なぜ、補習校かといいますと、僕が思うに米国における日本語補習校は邦人社会の重要な会合、情報交換の場です。さながら礼拝にいく教会のようなものでしょうか。毎週土曜日に子どもの送り迎えをし、親同士が情報を交換しあう。これほど最大多数の日本人の親御さんたちに会える場所は他にはないでしょう。
もし補習校の関係者の方でこれを見てぜひうちに来てください、という方がいたらご連絡ください。この記事にコメントしていただければ入力されたメールアドレス(公開はされません)に返信させていただきます。ただ時期等の確約はまだできません。ご了承ください。講演内容としては、薬局で買える解熱剤、抗アレルギー薬の話から、予防接種、救急車の呼び方、小児心配蘇生の講義等を考えています。
アメリカで臨床研修をした日本人の小児科医は少数ですが、増えてきています。僕が直接存じ上げない方もいるかもしれません。もし手伝いたいという方は連絡ください。医学生で興味があり手伝いたいという方も募集します。

僕は東日本大震災の被災地に行きませんでした。あの惨状をテレビで目にしながら募金をすることしかできませんでした。
海外に住む多くの日本人が同じ歯がゆい思いを抱いたに違いありません。
だから今アメリカで、日本人として、日本人のためにできることを精一杯することが僕の使命だと思っています。

4件のコメント

  1. 医療を受ける際の言語の壁は大きいですね。

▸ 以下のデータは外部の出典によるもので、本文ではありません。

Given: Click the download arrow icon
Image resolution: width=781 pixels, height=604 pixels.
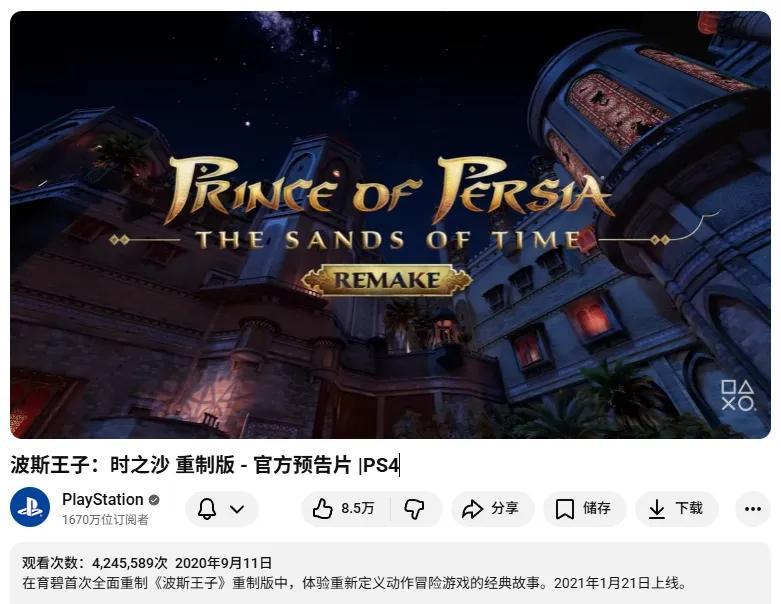Looking at the screenshot, I should [x=657, y=509].
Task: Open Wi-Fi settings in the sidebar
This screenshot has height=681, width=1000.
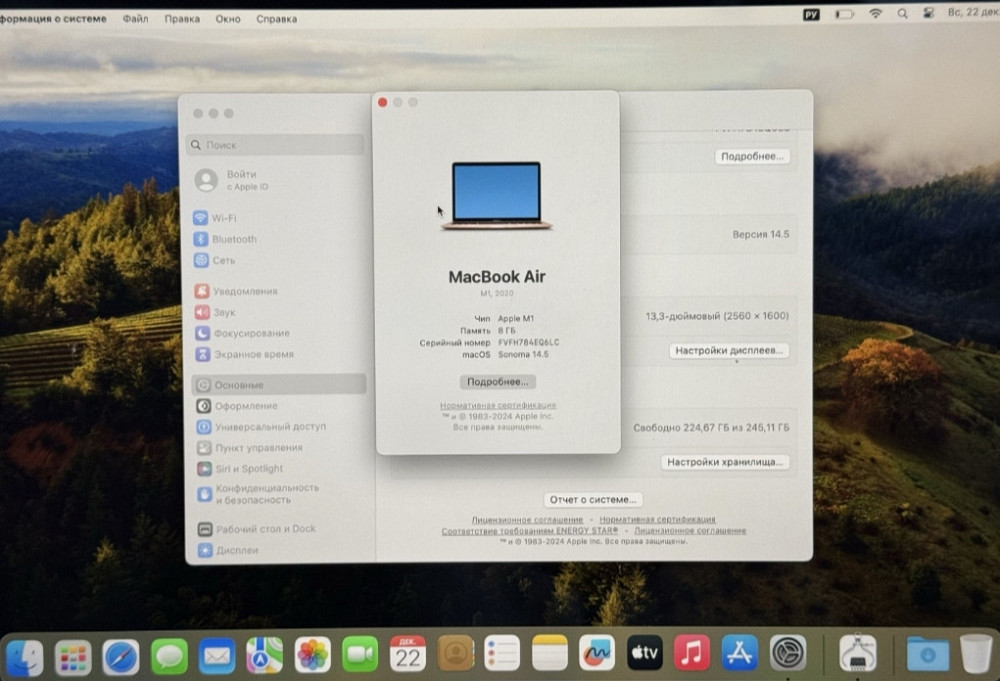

ただ、通訳サービスはクリニックでも病院でもありますので、(直接通訳者が来てくれる場合と、電話やテレビ電話でつなげてもらえる場合がある)緊急の場合、迷わず病院にいくべきです。こういった情報はどんどん日本人のコミュニケーションサイトなどで情報発信していくべきですね。

    • 全くその通りです。通訳サービスがあると知るだけでかなり安心感が増すのではないでしょうか。

  2. 佐々木先生
    素晴らしいアイデアだと思います。アメリカにおける邦人社会は、日本語補習授業校と強い繋がりをもっています。私も子ども達がフィラデルフィア補習校に通っていた時は、毎年の運動会の校医と何回か講習会(一度はプリンストン補習校で)をしたことがあります。学校の方は、「お医者さんは忙しそうだから…」とかなり遠慮していたようでした。もっとこちらから積極的に働きかけるべきだった、と多少後悔しています。「医者のかかり方」「予防接種の考え方」「ツベルクリン陽性時の対応」など、テーマにしたと思います。今は、昔と違い日本人の医師も増えたことですし、何か皆で協力してできることがあれば良いですね。
    津田 武

    • 津田先生
      ありがとうございます。少しずつでもいいので継続できる形にしたいと思っています。